A Home Office spokesperson said: "The Immigration Act 1971 gives powers to deport individuals, and to detain them pending deportation - the Immigration Service has detained the seven foreign nationals on this basis.
Secure
"They will be held in secure prison accommodation and we will not disclose their names."
A spokeswoman for Greater Manchester Police said: "The GMP operation was to allow the Immigration Service to safely carry out a Home Office deportation order on one man who has now been detained."
Meanwhile, tough new anti-terror measures were being set out in detail by the government today. They will allow police and security chiefs to detain terror suspects for longer than the current 14 days without charge.

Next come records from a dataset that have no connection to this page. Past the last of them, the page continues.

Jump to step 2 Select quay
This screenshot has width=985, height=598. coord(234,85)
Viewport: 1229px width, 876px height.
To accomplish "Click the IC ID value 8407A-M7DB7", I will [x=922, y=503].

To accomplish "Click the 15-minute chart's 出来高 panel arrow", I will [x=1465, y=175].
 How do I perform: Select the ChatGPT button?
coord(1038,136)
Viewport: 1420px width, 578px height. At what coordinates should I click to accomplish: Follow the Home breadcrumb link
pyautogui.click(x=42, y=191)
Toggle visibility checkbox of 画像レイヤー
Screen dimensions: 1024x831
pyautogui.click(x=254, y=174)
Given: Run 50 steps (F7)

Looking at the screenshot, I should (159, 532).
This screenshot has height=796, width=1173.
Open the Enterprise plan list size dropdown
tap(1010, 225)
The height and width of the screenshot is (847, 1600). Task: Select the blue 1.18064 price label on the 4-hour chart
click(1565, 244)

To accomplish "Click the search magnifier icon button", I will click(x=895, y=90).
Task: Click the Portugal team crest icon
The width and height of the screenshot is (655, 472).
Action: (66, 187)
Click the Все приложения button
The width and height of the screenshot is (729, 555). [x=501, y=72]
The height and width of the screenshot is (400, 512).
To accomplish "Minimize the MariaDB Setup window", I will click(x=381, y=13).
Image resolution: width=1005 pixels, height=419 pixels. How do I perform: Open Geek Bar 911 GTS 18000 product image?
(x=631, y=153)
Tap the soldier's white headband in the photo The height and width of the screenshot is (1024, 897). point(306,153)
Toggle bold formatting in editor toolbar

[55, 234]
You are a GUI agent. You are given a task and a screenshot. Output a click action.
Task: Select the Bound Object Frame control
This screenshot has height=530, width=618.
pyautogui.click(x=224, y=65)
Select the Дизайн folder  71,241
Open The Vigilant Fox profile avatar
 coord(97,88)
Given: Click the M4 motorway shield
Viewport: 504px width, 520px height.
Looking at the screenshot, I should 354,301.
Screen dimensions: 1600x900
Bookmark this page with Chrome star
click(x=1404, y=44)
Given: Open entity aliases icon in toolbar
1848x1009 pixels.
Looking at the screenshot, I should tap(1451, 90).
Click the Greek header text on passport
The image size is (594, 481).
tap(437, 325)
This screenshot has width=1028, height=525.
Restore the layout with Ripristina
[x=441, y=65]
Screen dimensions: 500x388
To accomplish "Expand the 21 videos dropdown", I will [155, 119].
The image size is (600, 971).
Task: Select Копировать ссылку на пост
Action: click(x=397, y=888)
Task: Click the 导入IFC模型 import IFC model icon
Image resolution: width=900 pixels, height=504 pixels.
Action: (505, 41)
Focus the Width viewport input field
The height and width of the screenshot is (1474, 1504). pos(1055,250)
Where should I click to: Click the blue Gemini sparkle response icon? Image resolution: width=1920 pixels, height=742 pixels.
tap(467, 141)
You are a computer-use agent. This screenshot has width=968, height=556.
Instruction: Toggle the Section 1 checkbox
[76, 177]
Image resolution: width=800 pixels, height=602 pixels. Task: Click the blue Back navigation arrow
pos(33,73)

Police say they need more than two weeks as they assemble a case out of complex computer, CCTV and forensic evidence, but the civil rights group Liberty attacked the move, being announced by the Home Secretary as "a new British internment".
The Home Secretary has been meeting the leaders of the other political parties in an effort to get cross-party agreement so that the tough new laws can be rushed through parliament in the wake of the London bombings in July.
Phone-tap
The Conservatives and the Liberal Democrats have reservations about the moves, particularly the details of which offences would allow the authorities to deport terror suspects.
There may be moves to allow phone-tap evidence to be used in court, as in much of the rest of Europe.
And an offence of giving or receiving terrorist training is also likely to be debated.
Today's measures are to be part of a Counter Terrorism Bill.
It is unusual to publish clauses of a Bill before it is published in full, but this is to allow consultation with the opposition parties.